__Task to carry out__
Word for word, restate each entry that appears below.

__Saved data entries__
_ _ _ _ _ _ _
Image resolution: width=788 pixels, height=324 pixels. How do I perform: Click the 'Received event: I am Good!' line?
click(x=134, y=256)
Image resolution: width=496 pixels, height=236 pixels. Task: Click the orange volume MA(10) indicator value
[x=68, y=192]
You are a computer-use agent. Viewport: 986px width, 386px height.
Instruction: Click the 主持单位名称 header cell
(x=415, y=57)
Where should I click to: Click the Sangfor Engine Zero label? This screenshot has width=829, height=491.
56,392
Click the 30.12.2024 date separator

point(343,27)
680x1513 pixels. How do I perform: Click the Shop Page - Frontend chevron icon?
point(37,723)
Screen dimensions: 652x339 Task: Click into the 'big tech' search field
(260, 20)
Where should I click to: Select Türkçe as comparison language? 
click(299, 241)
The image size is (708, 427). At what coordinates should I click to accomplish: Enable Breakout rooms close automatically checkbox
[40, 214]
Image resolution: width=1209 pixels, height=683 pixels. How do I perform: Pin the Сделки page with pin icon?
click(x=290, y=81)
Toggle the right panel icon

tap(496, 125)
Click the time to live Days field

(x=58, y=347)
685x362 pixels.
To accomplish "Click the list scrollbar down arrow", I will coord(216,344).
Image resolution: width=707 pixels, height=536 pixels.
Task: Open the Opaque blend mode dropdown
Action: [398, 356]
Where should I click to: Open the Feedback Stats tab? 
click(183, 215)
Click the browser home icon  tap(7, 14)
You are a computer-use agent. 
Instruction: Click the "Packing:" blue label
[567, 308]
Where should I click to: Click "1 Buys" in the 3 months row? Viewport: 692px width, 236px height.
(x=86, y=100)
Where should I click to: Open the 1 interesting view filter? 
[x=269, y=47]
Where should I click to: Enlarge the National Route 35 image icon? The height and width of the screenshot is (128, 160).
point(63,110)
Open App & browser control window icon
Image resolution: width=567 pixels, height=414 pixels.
_ _ _ _ _ _ _
__Response for this exercise__
Image resolution: width=788 pixels, height=324 pixels. How do I perform: Click the 'Received event: I am Good!' line?
click(x=134, y=256)
Image resolution: width=496 pixels, height=236 pixels. Task: Click the orange volume MA(10) indicator value
[x=68, y=192]
You are a computer-use agent. Viewport: 986px width, 386px height.
Instruction: Click the 主持单位名称 header cell
(x=415, y=57)
Where should I click to: Click the Sangfor Engine Zero label? This screenshot has width=829, height=491.
56,392
Click the 30.12.2024 date separator

point(343,27)
680x1513 pixels. How do I perform: Click the Shop Page - Frontend chevron icon?
point(37,723)
Screen dimensions: 652x339 Task: Click into the 'big tech' search field
(260, 20)
Where should I click to: Select Türkçe as comparison language? 
click(299, 241)
The image size is (708, 427). At what coordinates should I click to accomplish: Enable Breakout rooms close automatically checkbox
[40, 214]
Image resolution: width=1209 pixels, height=683 pixels. How do I perform: Pin the Сделки page with pin icon?
click(x=290, y=81)
Toggle the right panel icon

tap(496, 125)
Click the time to live Days field

(x=58, y=347)
685x362 pixels.
To accomplish "Click the list scrollbar down arrow", I will coord(216,344).
Image resolution: width=707 pixels, height=536 pixels.
Task: Open the Opaque blend mode dropdown
Action: [398, 356]
Where should I click to: Open the Feedback Stats tab? 
click(183, 215)
Click the browser home icon  tap(7, 14)
You are a computer-use agent. 
Instruction: Click the "Packing:" blue label
[567, 308]
Where should I click to: Click "1 Buys" in the 3 months row? Viewport: 692px width, 236px height.
(x=86, y=100)
Where should I click to: Open the 1 interesting view filter? 
[x=269, y=47]
Where should I click to: Enlarge the National Route 35 image icon? The height and width of the screenshot is (128, 160).
point(63,110)
Open App & browser control window icon
Image resolution: width=567 pixels, height=414 pixels.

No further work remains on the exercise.